Il n’en fallait sans doute pas plus pour que le législateur s’immisce dans le débat afin de bousculer ce statut guère remis en question depuis des décennies. Auparavant les bailleurs LMP n’étaient assujettis qu’aux prélèvements sociaux de 17,2% sur leurs bénéfices. Par ailleurs et pour éviter l’effet d’aubaine du régime réel permettant facilement de créer du déficit, les bailleurs en LMP devront s’acquitter d’un forfait plancher de cotisations sociales.

Forfait minimum et doublement des prélèvements

Ainsi, un bailleur en LMP qui jusqu’en 2020, déduisait de nombreuses charges dans sa déclaration devenait rapidement  déficitaire. Ce qui induisait mécaniquement l’absence d’impôt à payer et l’exemption de prélèvement sociaux ! Dès 2021, ce même bailleur, même s’il utilise les mêmes procédés devra au fisc un forfait minimum de 1 145 € au titre des cotisations sociales.

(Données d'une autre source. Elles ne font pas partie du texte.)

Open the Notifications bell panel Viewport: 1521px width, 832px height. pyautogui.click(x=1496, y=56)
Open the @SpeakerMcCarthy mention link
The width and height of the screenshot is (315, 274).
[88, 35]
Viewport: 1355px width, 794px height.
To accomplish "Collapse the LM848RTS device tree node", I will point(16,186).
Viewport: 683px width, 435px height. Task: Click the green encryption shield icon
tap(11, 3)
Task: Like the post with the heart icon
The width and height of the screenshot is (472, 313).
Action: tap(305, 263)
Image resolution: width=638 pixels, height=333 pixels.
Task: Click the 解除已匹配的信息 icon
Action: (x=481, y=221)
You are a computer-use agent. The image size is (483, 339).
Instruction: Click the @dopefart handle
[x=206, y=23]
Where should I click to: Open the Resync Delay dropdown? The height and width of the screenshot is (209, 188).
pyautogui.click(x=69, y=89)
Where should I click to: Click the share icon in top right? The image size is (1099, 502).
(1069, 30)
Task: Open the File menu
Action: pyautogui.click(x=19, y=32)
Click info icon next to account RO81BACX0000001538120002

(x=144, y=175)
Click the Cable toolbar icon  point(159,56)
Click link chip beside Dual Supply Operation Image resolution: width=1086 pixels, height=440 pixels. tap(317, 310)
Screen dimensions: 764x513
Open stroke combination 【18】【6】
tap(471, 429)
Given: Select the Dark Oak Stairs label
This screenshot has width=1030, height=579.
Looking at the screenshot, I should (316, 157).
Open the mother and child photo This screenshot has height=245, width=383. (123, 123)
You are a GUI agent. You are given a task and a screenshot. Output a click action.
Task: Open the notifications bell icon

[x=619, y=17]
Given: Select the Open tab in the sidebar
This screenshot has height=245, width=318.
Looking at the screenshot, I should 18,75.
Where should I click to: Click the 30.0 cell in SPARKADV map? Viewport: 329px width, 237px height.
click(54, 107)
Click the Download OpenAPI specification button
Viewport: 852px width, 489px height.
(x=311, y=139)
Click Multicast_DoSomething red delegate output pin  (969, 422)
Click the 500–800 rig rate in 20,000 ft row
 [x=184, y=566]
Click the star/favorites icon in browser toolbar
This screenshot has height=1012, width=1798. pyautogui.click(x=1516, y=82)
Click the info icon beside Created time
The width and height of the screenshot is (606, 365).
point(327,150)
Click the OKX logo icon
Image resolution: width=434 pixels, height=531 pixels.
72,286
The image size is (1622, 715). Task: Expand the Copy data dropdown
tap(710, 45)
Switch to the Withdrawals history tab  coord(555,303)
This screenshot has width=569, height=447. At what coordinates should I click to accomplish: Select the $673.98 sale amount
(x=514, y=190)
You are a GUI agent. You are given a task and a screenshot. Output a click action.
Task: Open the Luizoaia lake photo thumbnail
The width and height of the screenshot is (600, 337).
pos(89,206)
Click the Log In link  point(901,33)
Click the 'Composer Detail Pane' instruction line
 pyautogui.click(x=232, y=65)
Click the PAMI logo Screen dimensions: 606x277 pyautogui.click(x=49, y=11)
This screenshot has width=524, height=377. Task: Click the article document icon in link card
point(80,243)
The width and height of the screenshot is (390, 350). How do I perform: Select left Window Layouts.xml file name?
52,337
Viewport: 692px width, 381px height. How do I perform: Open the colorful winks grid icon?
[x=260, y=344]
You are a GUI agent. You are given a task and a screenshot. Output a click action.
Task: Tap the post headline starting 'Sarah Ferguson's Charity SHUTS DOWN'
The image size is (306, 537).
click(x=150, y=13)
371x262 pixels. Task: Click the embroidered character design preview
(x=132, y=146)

En outre un bailleur LMP percevant plus de 23 000 € de revenus tirés de la location meublée et dégageant un bénéfice devra s’acquitter dorénavant des cotisations sociales en lieu et place des prélèvements sociaux (40% versus 17,2%) ce qui doublera le montant qu’il devra verser au fisc au titre de son activité de louer en LMP !

Le sort de la plus-value en cas de revente

En LMP, les règles de la revente diffèrent considérablement du régime LMNP. Les plus-values sont en effet taxées au régime des plus-values professionnelles, tandis qu’en LMNP, c’est bien entendu le régime des plus-values immobilières des particuliers qui s’applique. Avec des abattements dès la 6e année de détention et une exonération totale à la 30e année (impôt et prélèvements sociaux). En 2021, le basculement automatique du régime LMNP vers le LMP peut entraîner des conséquences lourdes au niveau des plus-values immobilières en cas de revente.